Подняв плед, которым был укрыт царь, врачи долго осматривали сине-багровую культю, о чём-то тихо переговариваясь между собой по-латыни. Александра Фёдоровна прислушивалась, пытаясь понять, какие прогнозы высказывают медики, но так ничего и не разобрала.
После осмотра и перевязки Вельяминов ничего не стал говорить, молча вышел из гостиной. На вопрос Императора, что установил осмотр и на что стоит надеяться, взволнованный Гирш стал отвечать длинно и путано, используя непонятные медицинские термины.
Дверь гостиной распахнулась. Зашёл Великий Князь Николай Николаевич, следом за ним шёл генерал Манзей. Великий Князь стал спрашивать Императора, как тот себя чувствует, но Николаю Александровичу было важное иное.
– Дядя! Ты уже сказал Константину Николаевичу о предстоящих переменах? – спросил он.
– Нет, Государь! Я не счёл возможным говорить что-то от имени монарха.
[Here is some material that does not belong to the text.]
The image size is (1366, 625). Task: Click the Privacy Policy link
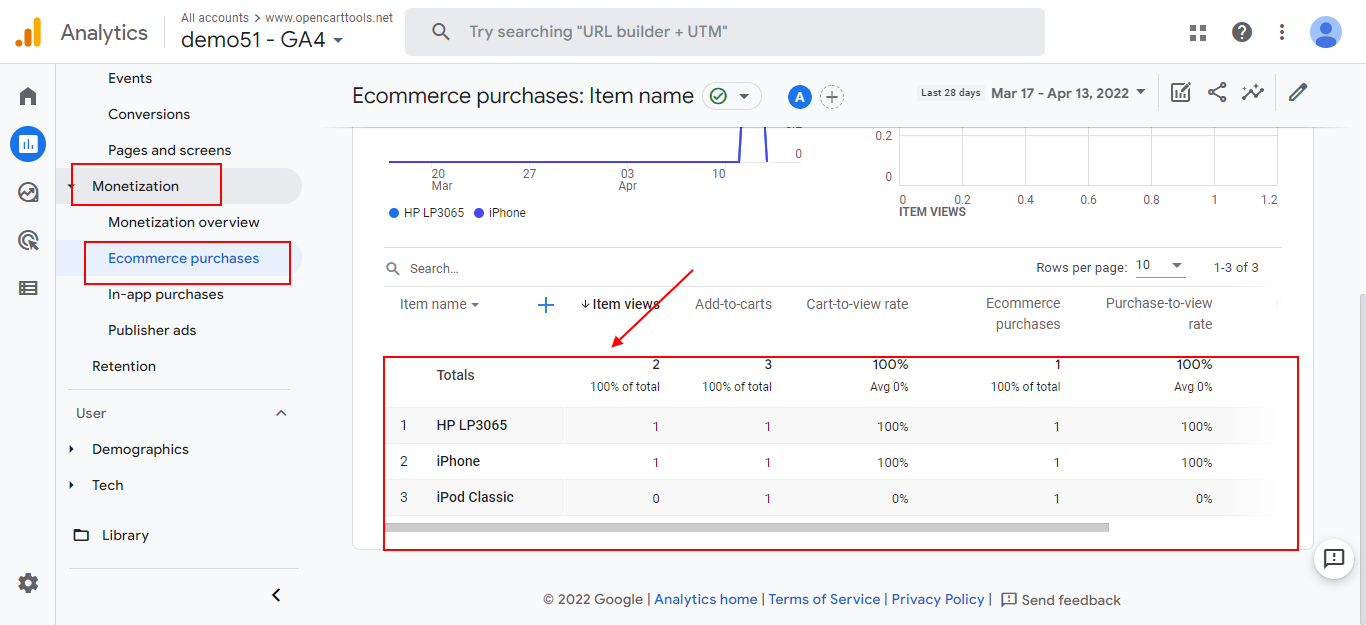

– Константин Николаевич! – обратился царь к Манзею. – Я принял решение сделать командиром Гвардейского корпуса Великого Князя Николая Николаевича. Приказываю Вам сдать корпус сегодня же. Немедленно.
– Слушаюсь, Ваше Императорское Величество! – негромко ответил Манзей, вытянувшись «во фрунт». Крепко сбитый старик с густыми усами и седой бородой не подал виду, что взволнован услышанным. Только в глазах можно было прочитать немой вопрос, что же теперь будет с ним, после его 55-летней безупречной службы.
– Константин Николаевич, – тихо произнёс царь, – Вам придётся ехать в Варшаву и вступить в должность помощника Шувалова.29
В глазах старика засветилась радость.
– Благодарю, Государь, за оказанное мне доверие! Когда прикажете убыть?
– Сегодня, Константин Николаевич, сегодня… Вы сами понимаете, какая нынче ситуация. На Вас я возлагаю задачу удержать в Царстве Польском железный порядок в это смутное время. Доложите Главнокомандующему о моём повелении, Высочайший приказ будет уже сегодня. И подберите в Варшаву дельного начальника штаба, ибо Пузыревский едет в Петербург. Я Вас не задерживаю, Константин Нико-
лаевич…
Голос Императора ослабел. Александра Фёдоровна стала вытирать его лицо и лоб от выступившего пота.
В гостиную тихо вошёл граф Воронцов-Дашков. Отёки под глазами и красные глаза свидетельствовали, что прошедшую ночь граф бодрствовал.
Когда Манзей вышел, Император обратился к Николаю Николаевичу:
– Дядя! Ты командир Гвардейского корпуса и я хочу, чтобы уже сегодня Гвардия присягнула Императрице Александре Фёдоровне. Действуй своей властью, без уведомления дяди Владимира, я ему сам всё скажу, когда будет необходимо. Илларион Иванович! Завтра сразу же после обнародования Манифеста о порядке престолонаследия и прибытия дяди Сергея, члены Императорского Дома должны принести присягу Государыне. Помогите Рихтеру подготовить всё необходимое. И сейчас же отправить телеграфом всем командующим войсками и на флоты моё повеление о приведении к присяге Государыне…
29
Граф Шувалов Павел Андреевич, генерал-адъютант, генерал от инфантерии. С 1894 г. командующий войсками Варшавского военного округа и Варшавский генерал-губернатор.